## Consigne
Veuillez restituer mot pour mot le passage de l'extrait sur le vocabulaire scientifique qui commence aux mots « Parce que certes » et s'arrête après « ou du Canada. ».

## Extrait choisi
-=-=-
J'aime les mots du vocabulaire scientifique. Je ne sais pas dire pourquoi.

Ce n'est pas qu'ils m'impressionnent (d'ailleurs je n'aime vraiment pas ça, être impressionnée, j'ai une antipathie spontanée envers ceux dont je perçois les manœuvres en ce sens).

Je ne peux pas dire non plus que les mots scientifiques m'inspirent un respect quasi religieux genre te fatigue pas tu comprendras pas faut être initié. Je crois que c'est plutôt le contraire. Les mots scientifiques, surtout ceux du domaine mathématique (là aussi pourquoi va savoir) me rassurent, m'enveloppent.

Je les ressens comme des mots amis, familiers. Avec eux je me sens comme on dit en pays de connaissance. Étonnant, non ?

 

Parce que certes j'ai fait un peu de math dans ma jeunesse folle (si peu) (de math) (et de folie aussi en fait), mais le pays de connaissance qu'il m'en reste tient plus de Monaco ou d'Andorre que de la Russie, ou du Canada.
-=-=-
## Données fournies
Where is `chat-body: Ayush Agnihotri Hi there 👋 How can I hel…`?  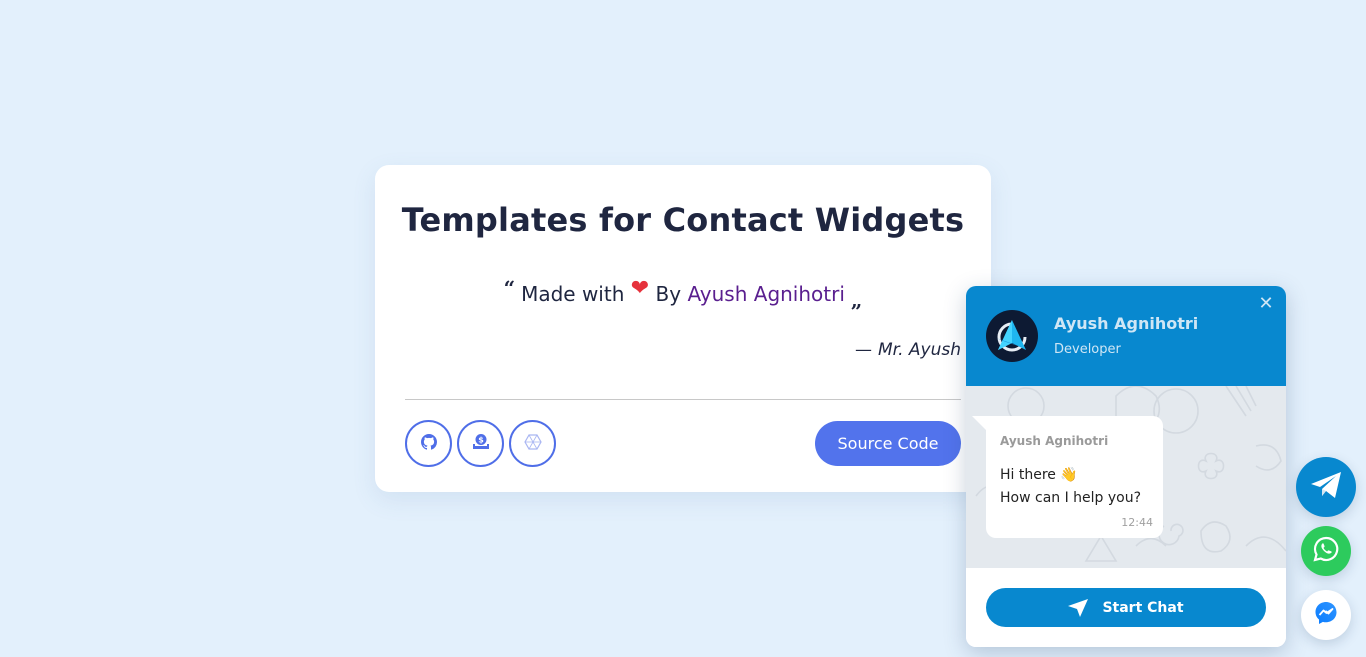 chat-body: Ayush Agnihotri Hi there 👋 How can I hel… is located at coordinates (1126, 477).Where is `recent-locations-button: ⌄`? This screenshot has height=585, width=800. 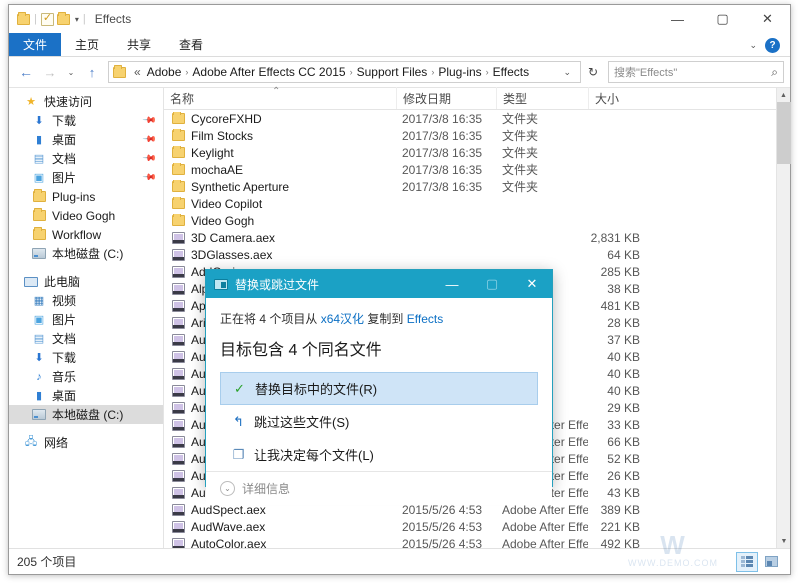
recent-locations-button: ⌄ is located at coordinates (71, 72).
-=-=-
## Réponse rédigée
Parce que certes j'ai fait un peu de math dans ma jeunesse folle (si peu) (de math) (et de folie aussi en fait), mais le pays de connaissance qu'il m'en reste tient plus de Monaco ou d'Andorre que de la Russie, ou du Canada.